The Death of Vivek Oji - Akwaeke Emezi Page 0,17

help but look at her, like she’s determined to crack her face in half. We fit easily in the frame, all of us together.

After I started attending university in Nsukka, my trips back to my home in Owerri grew less frequent. I didn’t go to Ngwa either. A full year passed, maybe two, before I saw Vivek or his parents again. I wrote them letters, even called a few times after they installed a landline in their house, but I missed Vivek’s graduation, his eighteenth and nineteenth birthdays, and it was only later I found out that he never went to America. No one told me why. According to my mother, he enrolled at Nnamdi Azikiwe instead. One term later, De Chika pulled him out—and still no one would tell me what was going on.

“Since when did you start caring about your cousin?” my father said when I asked. I flinched at the censure in his voice. He’d never commented on our rift, but clearly he’d noticed, and it sounded like he blamed me. I wanted to argue, but my father walked away without waiting for my answer, leaving me ashamed in his wake.

“Don’t worry yourself,” my mother said. “Focus on your books. The boy will be fine. His parents are just spoiling him.”

“But what’s happening?” I asked. “Why did they remove him from uni?”

She hesitated, then flapped her hand in a vague gesture. “He’s not well, but don’t worry. God will take care of it.”

By then, my father had reduced his hours at work so he could spend more time at my grandmother’s house in the village. “I’m getting old,” he said, as if that explained everything, and maybe it did. The house had been renovated into a duplex and he’d put in a phone line. My mother and I joined him some weekends, like small holidays away from Owerri. The village was expansive—a world of land and farms and nature, not like the towns or cities, where everything was cramped and loud. We were finding escapes everywhere.

One evening at the village house, I picked up the phone in the upstairs parlor and heard De Chika speaking to my mother. I should have hung up, but instead I lowered myself to the floor next to the sofa, pressing my back against the leather and covering the mouthpiece with my hand so they wouldn’t hear me breathing.

“You know Osita came down with us,” my mother was saying. “Maybe it’s a good time to bring Vivek around. You remember how close they were as boys.”

“Mary, I don’t know. I don’t know what is happening to my son.” De Chika sounded worried. “Do you know he stopped cutting his hair?

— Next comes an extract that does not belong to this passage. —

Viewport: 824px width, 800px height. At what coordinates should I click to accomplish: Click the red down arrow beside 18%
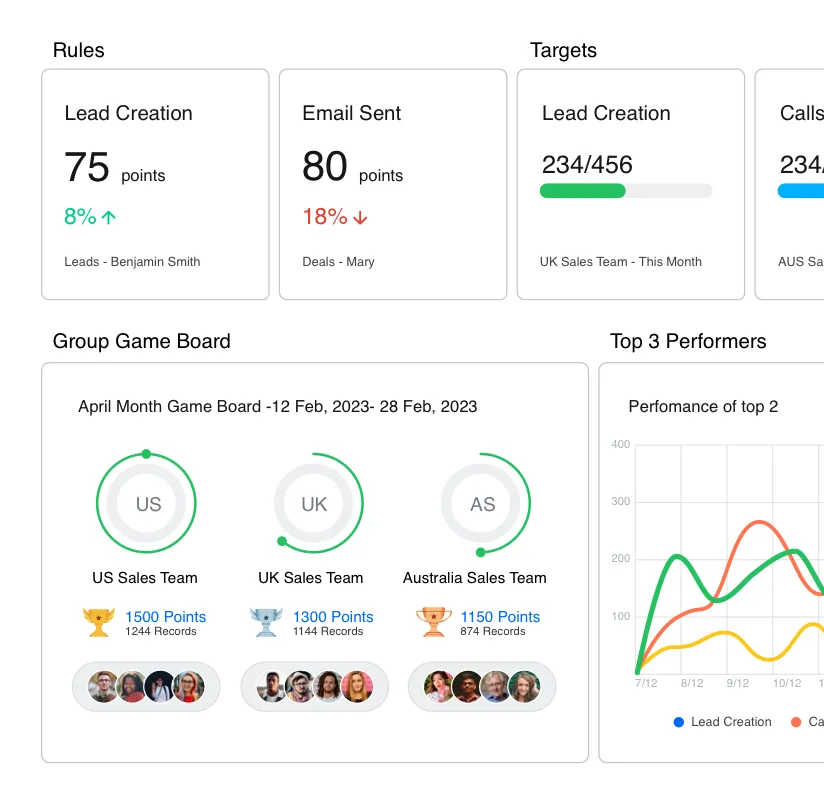click(360, 217)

If you see him now, just looking like a madman . . .”

“We will pray for him,” my mother countered. “The forces of darkness will not triumph! No, he is not lost. He cannot be lost.” I could already feel her beginning to whip herself up into a holy frenzy.

“I’m not worried about his soul, Mary,” De Chika snapped. “I’m worried about his mind. Kavita has stopped sleeping. She keeps checking his bed, but the boy doesn’t even sleep there anymore. He wanders around the house. He goes and lies down on the veranda with the dogs. Sometimes he climbs the tree in the backyard and just stays there.”

“Ah-ahn!” My mother was surprised enough to pause the spiritual momentum she’d been gathering. “Have you asked him what exactly he thinks he’s doing? You can’t just leave university to come and behave like this.”

“He said he can’t sleep. That the dogs don’t disturb him and he can feel breeze better from the tree, some rubbish like that. When we asked him to start making sense, that’s when he stopped talking. Mary, I don’t want the neighbors to see him like this.”

“Ei-yah! Poor Kavita. So it’s the three of you that are coming, abi?”

“Yes oh. I can’t leave either of them alone, and she won’t leave him alone. You know she slapped him the other day?”

“Ehn, she told me. She said she was feeling guilty. I told her a boy who does not respect his mother enough to behave like a normal human being in her house should be prepared to accept some discipline. Didn’t you people beat him as a child?”

“That was different. He was small, he was obedient. Kavita didn’t tell you she was afraid?”

My mother perked up. “Afraid? Did he raise his hand to her?”